Chapter Eight

“We’ve shared blood,” Tegan said.

“I know that, and while it’s disgusting it doesn’t make this understandable.” Aine pointed to her ankle where the pain that had spiked through it was fading, but still entirely too real to have been a hysterical hallucination.

Tegan looked away from her, sighed, and then reluctantly met her gaze. “The sharing of blood is part of how my people mate. It binds us together.”

“That is not possible.”

“Listen with your heart and you will know the truth.”

“Listen with my heart? That’s ridiculous.” But even as she spoke Tegan’s eyes seemed to trap her. Aine felt pulled within their amber depths. Before she realized what she was doing, she’d taken a couple steps towards him. She came to herself suddenly and stopped so abruptly it was as if she’d slammed into a glass wall. “This can’t happen.”

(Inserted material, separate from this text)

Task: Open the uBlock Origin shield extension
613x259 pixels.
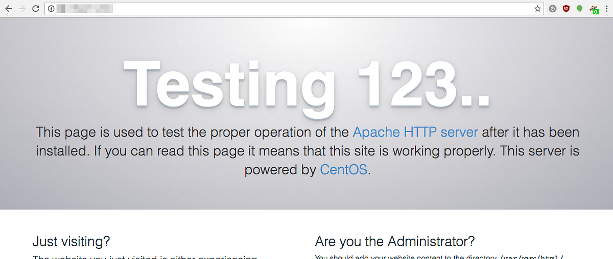Action: (566, 9)
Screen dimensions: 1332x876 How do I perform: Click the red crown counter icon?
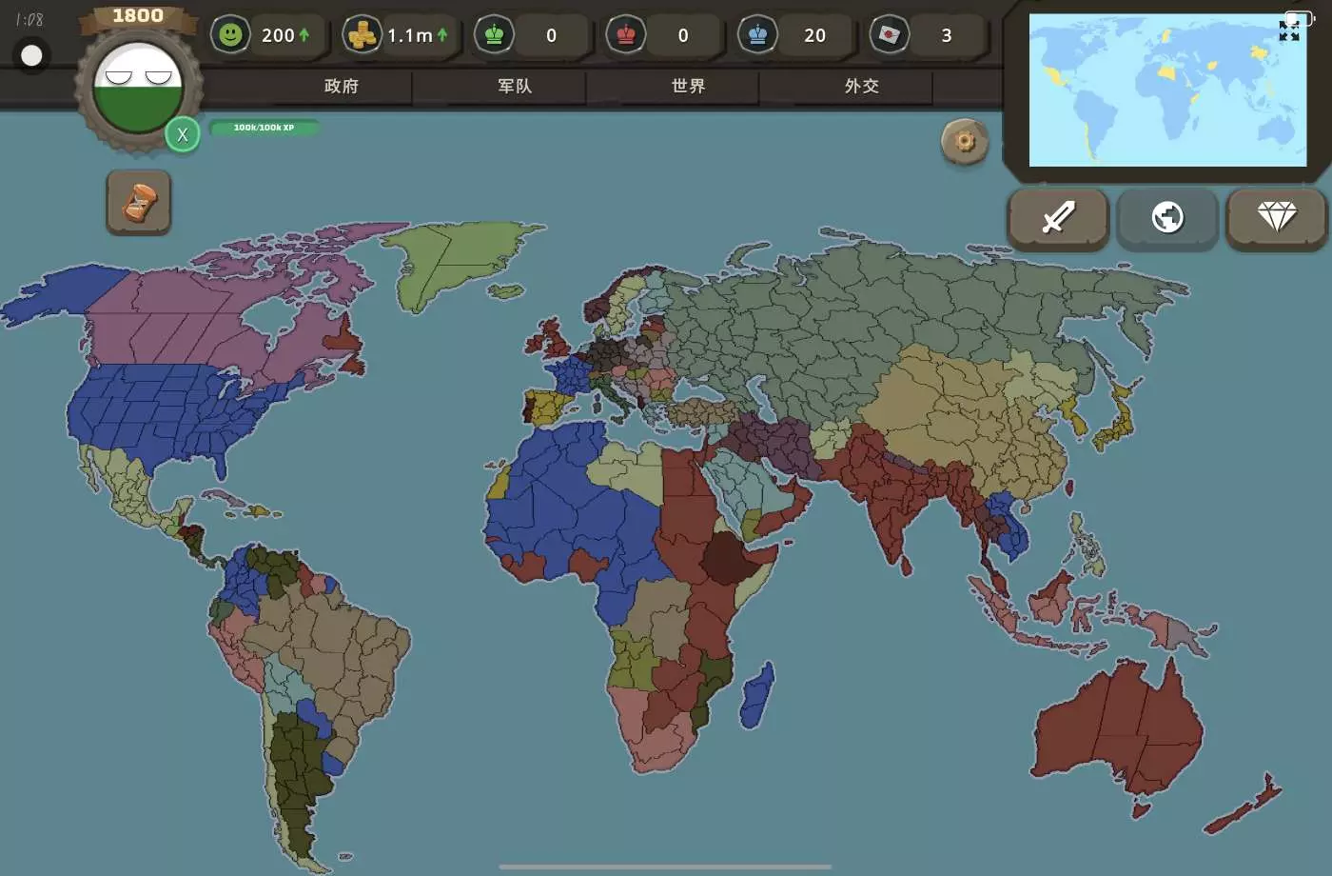[x=626, y=35]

Tegan cocked his head to the side, and gave her a sad, slight smile. “Do you find me so repulsive?” He hurried on. “I thought you a goddess when I first saw you.”

“You’re a demon. If there’s a bond between us it’s an evil spell you’ve placed on me.”

Tegan sighed, shifting uncomfortably. “I’m too tired to place a spell on you. Evil or otherwise.”

Her eyes narrowed. “So you admit you worship a dark god.”

Aine thought she saw something flicker in his amber eyes.

“I do not worship darkness.”

“Why should I believe you? You did just try to kill me.”

“I did not try to kill you. I’m sorry I drank from you uninvited, but my intention wasn’t to harm you-it was to save myself.”

“At any cost.”

“No. Not at the cost of your life. I stopped before I…” he trailed off, unwilling to continue.

“Before you killed me. And then you did this to me!”

“I’m sorry,” he said somberly. “But what I did can’t be undone.”

“What! You mean I’ll always feel your pain?”

He didn’t speak for a moment, and when he finally did that rich, musical tone was back in his deep voice. “It isn’t only my pain you can feel, Aine.”

His voice…his eyes…they drew her. Aine took another step forward. And then another.

“This bond we’ve forged,” he said. “It’s not so terrible. It’s how my people mate-how they love.”

The attraction Aine felt for him was raw and strong. Even lying there, wounded and battered, she could see the powerful male creature he was and be drawn to the mystery of him.

It’s because I drank his blood! Aine took a step back, shutting her mind to the fact that even before he’d forced her to drink from him she’d been intrigued enough by Tegan that she’d chosen to help him.

“I’ve done all I can for you. Leave. Return to wherever you came from. Just hurry because as soon as I get back to the castle I’m going to send them after you.”

Aine closed her mind and her heart. Resolutely, she turned her back on him and began to retrace the short path to Maev’s pyre.

She’d taken up the reins of the cart and had pointed the horse’s head down the road to the castle when the first of the pains speared down her leg. Aine gritted her teeth and clucked the horse into a sluggish trot.

The next pain made her gasp. He’d fallen. She could feel it. He was trying to walk and he couldn’t. Not by himself.

“You shouldn’t care.” Aine told herself. But care or not, she was a Healer, and the suffering of others affected her-it always had. “Epona!” She called into the night.

“Help me. What should I do? Did you lead me to him so that Partholon could be warned or so that he could be saved?”

The silence of the night was her only answer.

Aine closed her eyes. She did her best to shut out the phantom pain from Tegan. I need to follow my instinct. So what did her instinct tell her to do?

The answer came at once with all subtly of a rampaging wild boar. Her heart, her soul, her body, all were screaming at her to return to Tegan.

It was only her mind that called her a silly, stupid girl as she turned the cart around and urged the horse to take her back to him.